#### ESTRATTO SCELTO ####
La fuga dei talenti. Storie di professionisti che l'Italia si è lasciata scappare (Edizioni San Paolo 2009). Non c'è bisogno di una introduzione e togliere spazio all'intervista, spiega già tutto il titolo del libro di Sergio Nava, giornalista classe 1975, che lavora a "Radio 24 Sole 24 Ore" occupandosi di notizie internazionali, soprattutto sull'Unione Europea e gli Stati Uniti.
Allora Sergio, nel tuo libro e poi anche nel tuo blog fugadeitalenti.wordpress.com, aggiornato con nuove testimonianze di giovani italiani all'estero, troviamo esperienze da tutto il mondo e tutte importanti: ma se dovessi scegliere la più emblematica, quella che dovrebbero leggere coloro che hanno le maggiori responsabilità di quello che accade in Italia, quale sceglieresti?
«E' difficile scegliere una storia in particolare: io dico sempre che tutte queste 27 storie, insieme a quelle pubblicate sul blog fugadeitalenti.wordpress.com, costituiscono un puzzle di racconti e giudizi, che -una volta letto nella sua interezza e tassello per tassello- restituisce un'idea chiara di cosa sia diventata l'Italia. Ovviamente in negativo. Premesso questo, se proprio devo estrapolare una storia "simbolo", potrei citare quella del compositore Oscar Bianchi, che vive tra New York e Parigi. Perché? Per tre semplici motivi: il primo è che Oscar incarna perfettamente il paradosso di un artista che nel suo Paese, una delle nazioni culla dell'arte a livello mondiale, si sente continuamente ripetere: "Ma il tuo vero mestiere qual è?" Come se fare il compositore fosse un hobby… Il secondo è che Oscar ha vissuto in prima persona gli effetti della gerontocrazia frustrata e perversa che domina l'Italia, esiliandone i giovani più di talento e meritevoli. Il terzo è per la sua splendida frase, che appare anche in copertina, e che penso fotografi alla perfezione l'Italia del XXI° secolo: "Il nostro è un sistema interamente basato sullo scambio di potere. Un sistema dal quale i giovani sono tagliati fuori, perché non hanno nulla da offrire, al di fuori del proprio talento"».
####
=== DA SVOLGERE ===
**A.** Rispondi a queste domande sull'intervista:
(i) Per quale emittente lavora Sergio Nava?
(ii) In quale anno e con quale editore è uscito il libro?
(iii) Fra quali città vive il compositore Oscar Bianchi?
**B.** Cita dall'intervista il passo che comincia con "La fuga dei" e arriva fino a "Italia, quale sceglieresti?".
Questi record hanno una fonte diversa.
#### DATI MOSTRATI ####
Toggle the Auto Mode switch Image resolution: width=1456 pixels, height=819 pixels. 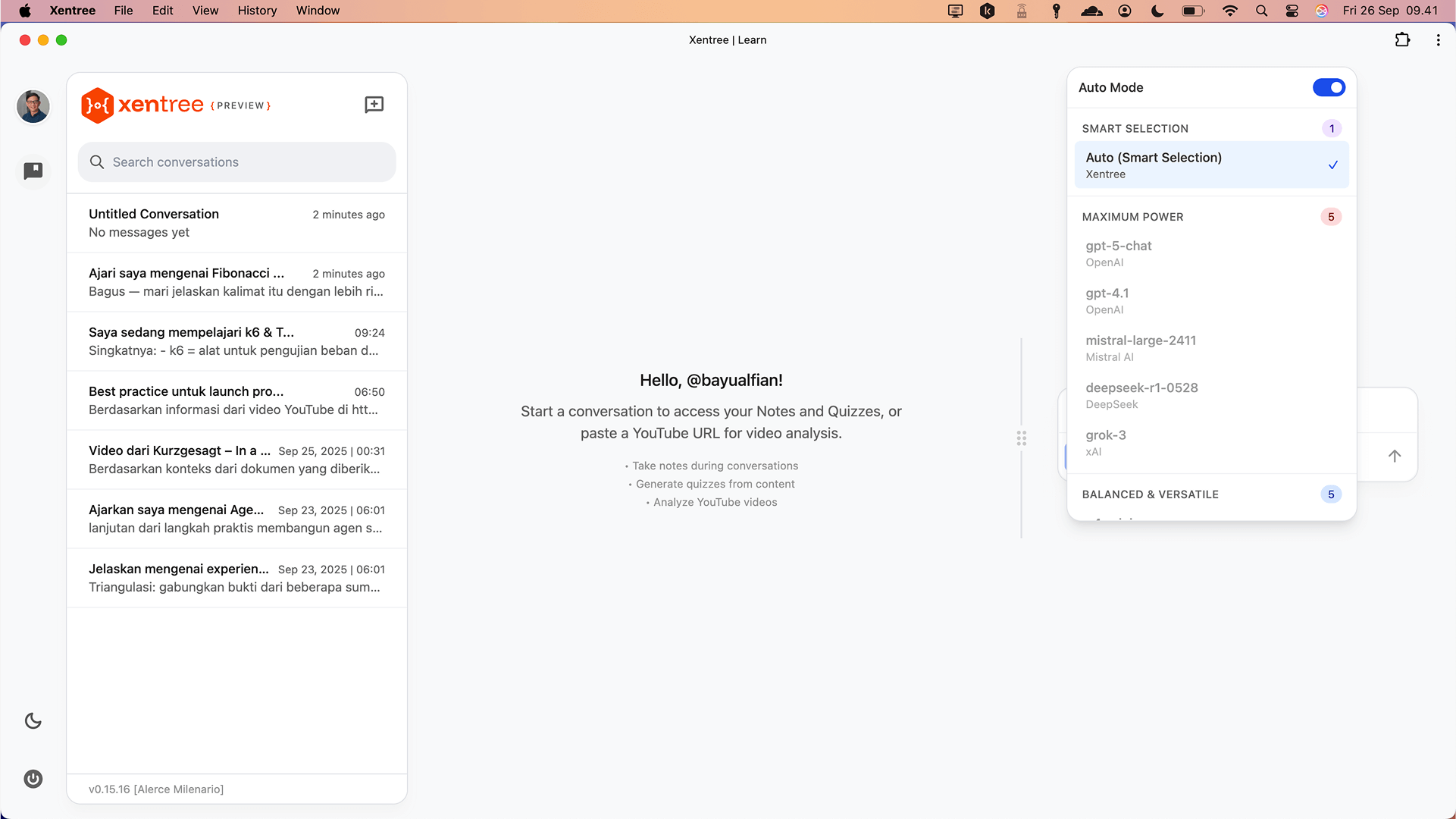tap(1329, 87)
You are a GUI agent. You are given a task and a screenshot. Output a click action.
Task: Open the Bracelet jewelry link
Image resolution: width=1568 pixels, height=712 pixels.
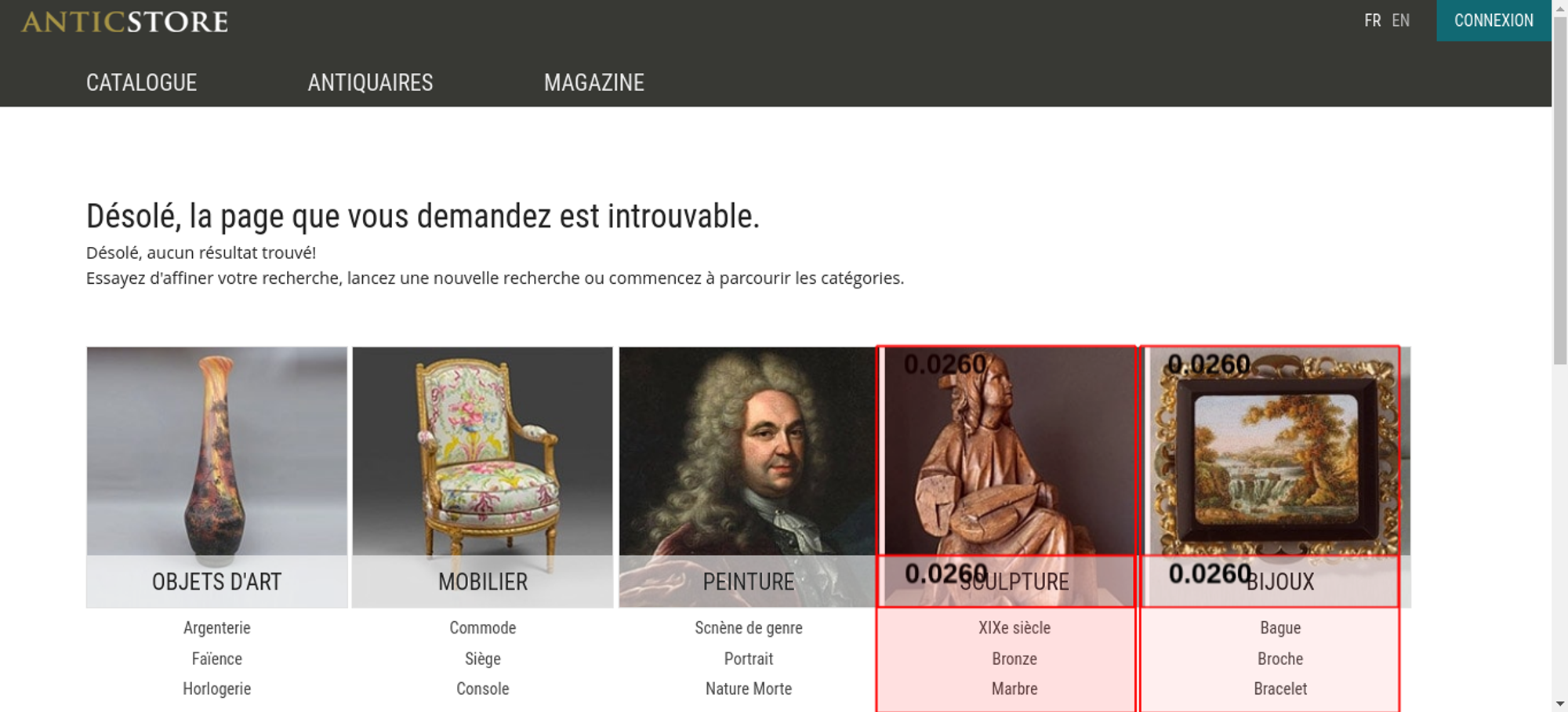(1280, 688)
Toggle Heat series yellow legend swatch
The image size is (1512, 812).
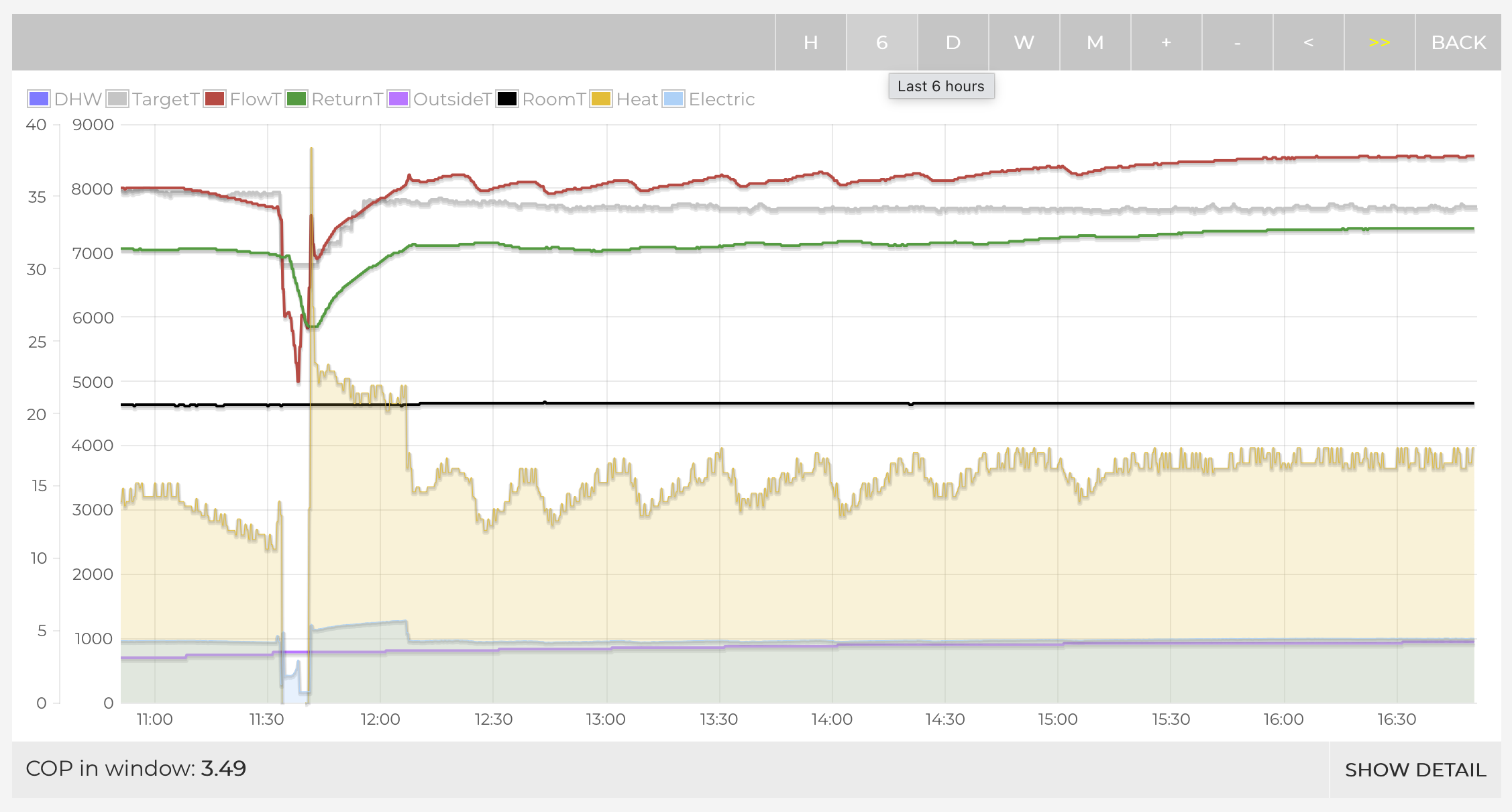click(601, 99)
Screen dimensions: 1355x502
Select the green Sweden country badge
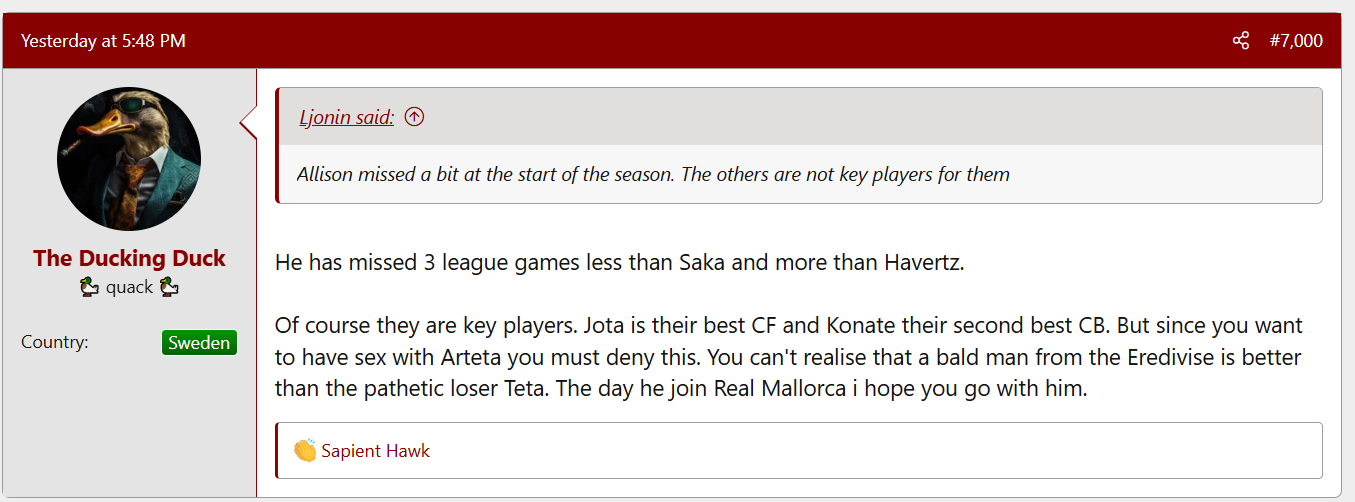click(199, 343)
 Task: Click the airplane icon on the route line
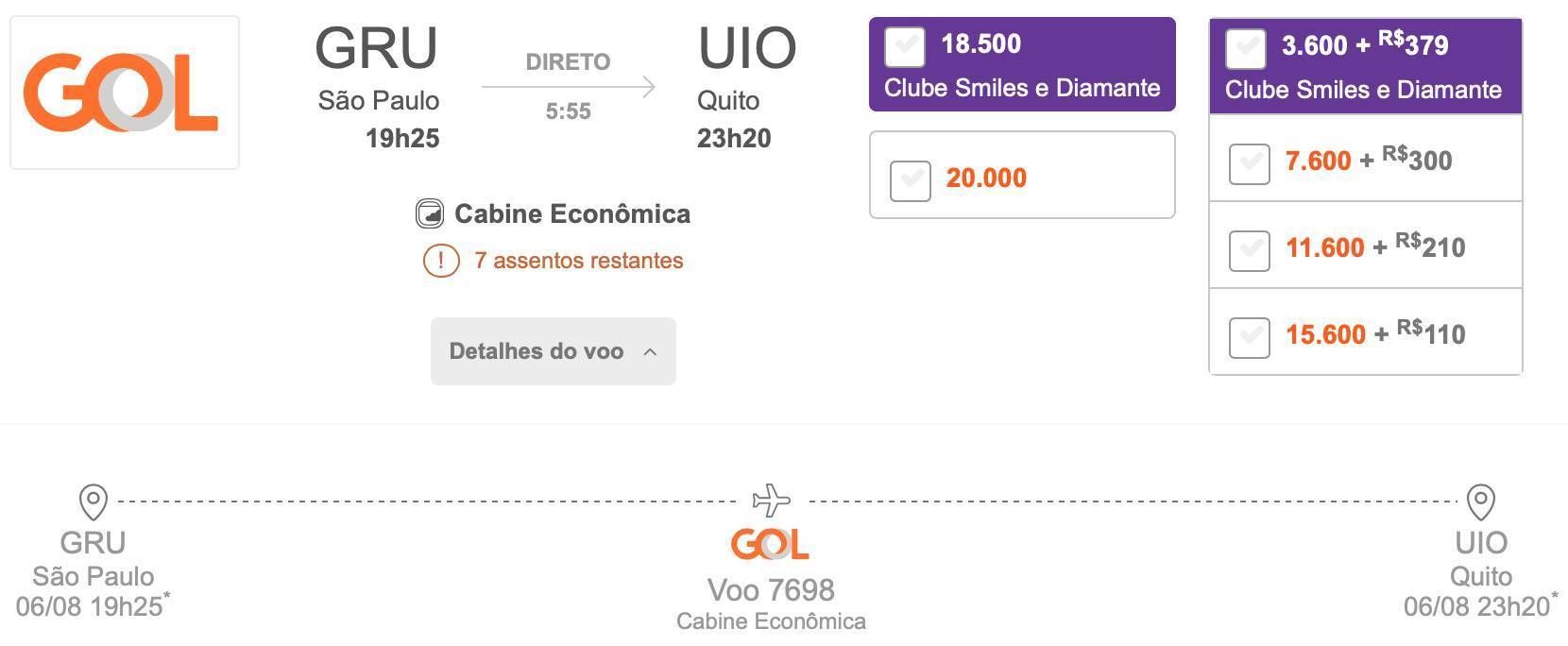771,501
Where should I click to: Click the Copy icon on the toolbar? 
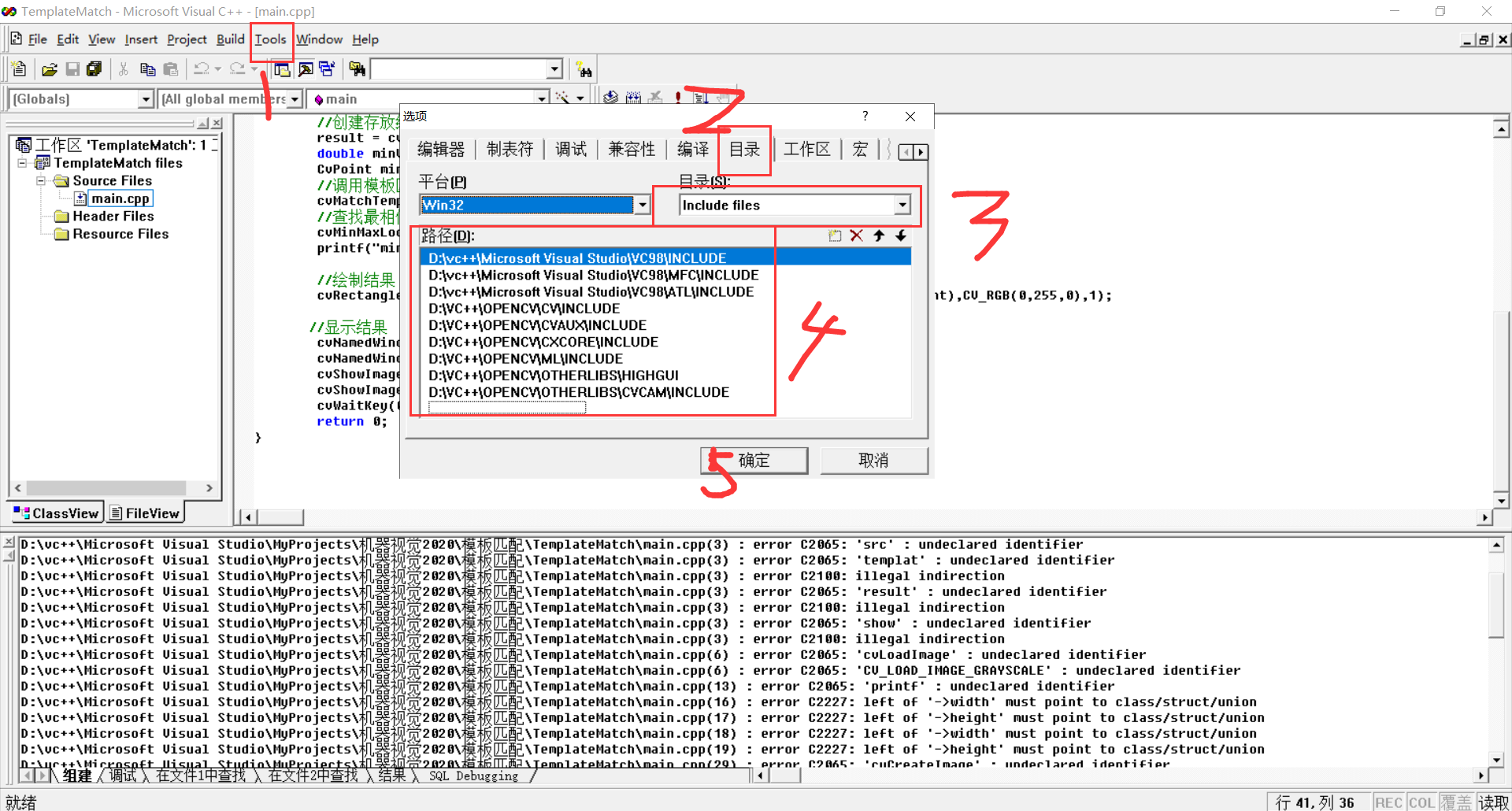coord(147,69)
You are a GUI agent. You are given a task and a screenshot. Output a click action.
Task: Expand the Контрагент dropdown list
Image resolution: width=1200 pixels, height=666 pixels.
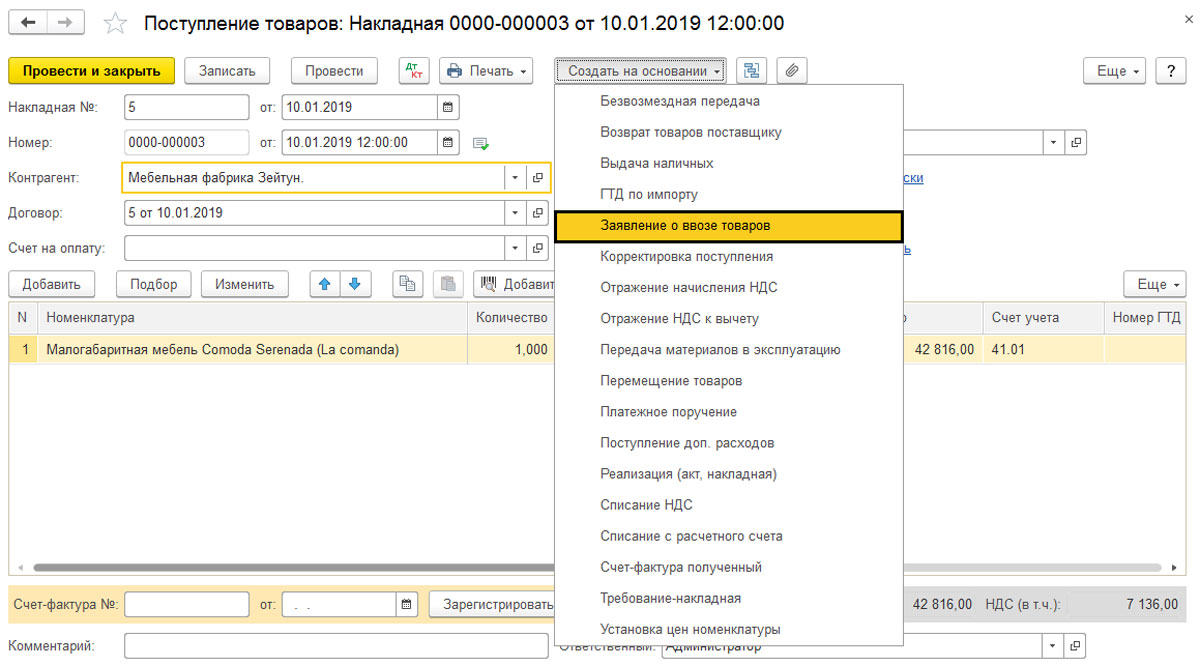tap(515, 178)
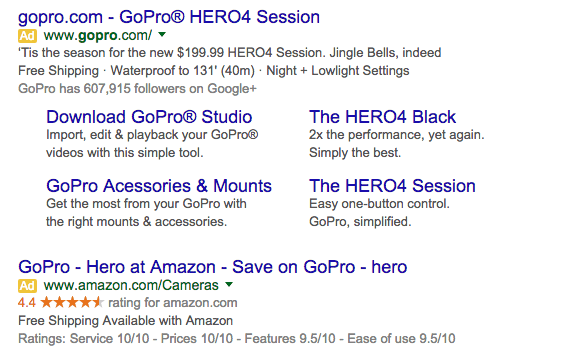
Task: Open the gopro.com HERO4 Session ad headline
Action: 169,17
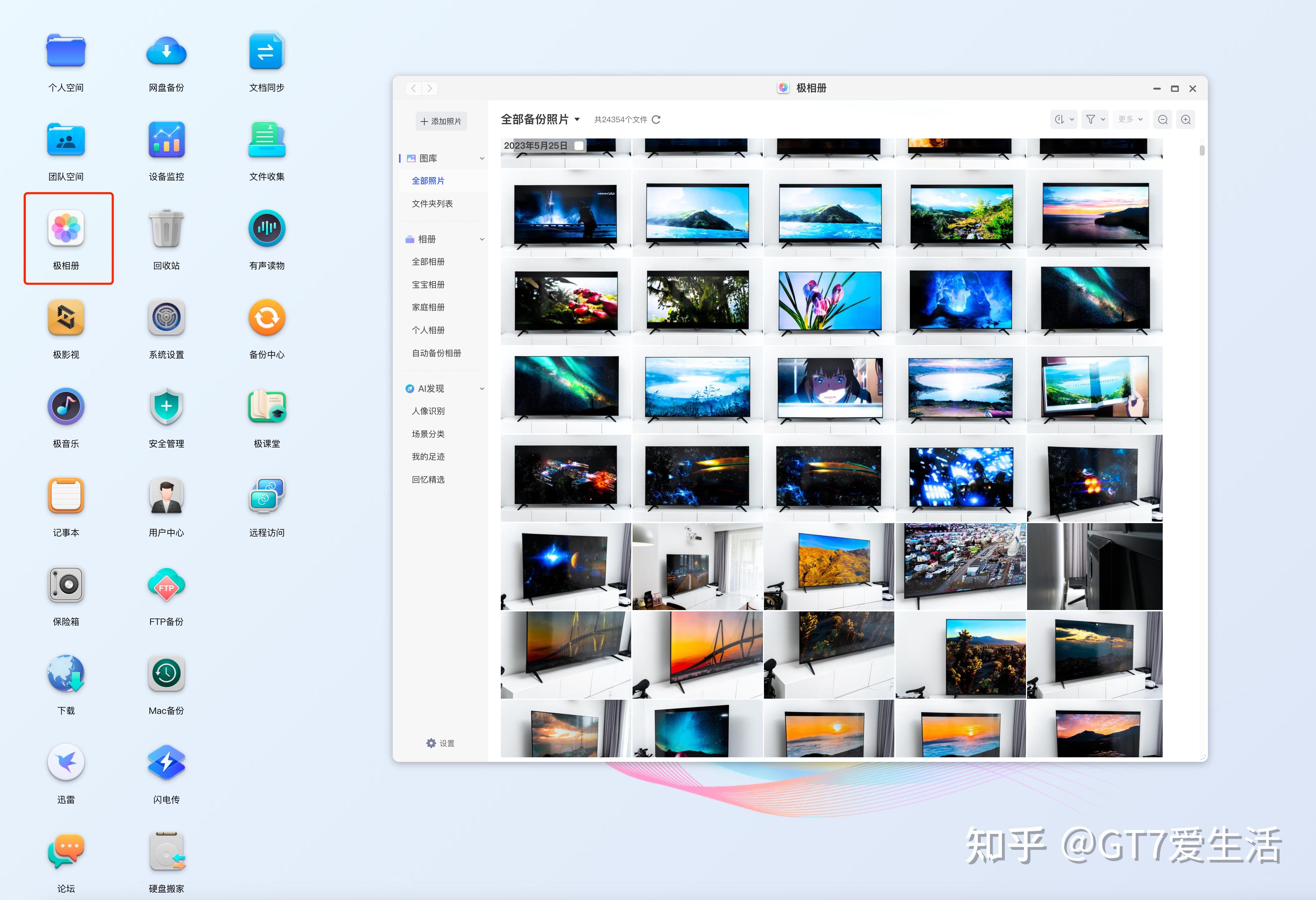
####
=== RISULTATI PER COMPITO ===
**A.**
(i) Radio 24 Sole 24 Ore.
(ii) Nel 2009, con le Edizioni San Paolo.
(iii) Fra New York e Parigi.

**B.**
La fuga dei talenti. Storie di professionisti che l'Italia si è lasciata scappare (Edizioni San Paolo 2009). Non c'è bisogno di una introduzione e togliere spazio all'intervista, spiega già tutto il titolo del libro di Sergio Nava, giornalista classe 1975, che lavora a "Radio 24 Sole 24 Ore" occupandosi di notizie internazionali, soprattutto sull'Unione Europea e gli Stati Uniti.
Allora Sergio, nel tuo libro e poi anche nel tuo blog fugadeitalenti.wordpress.com, aggiornato con nuove testimonianze di giovani italiani all'estero, troviamo esperienze da tutto il mondo e tutte importanti: ma se dovessi scegliere la più emblematica, quella che dovrebbero leggere coloro che hanno le maggiori responsabilità di quello che accade in Italia, quale sceglieresti?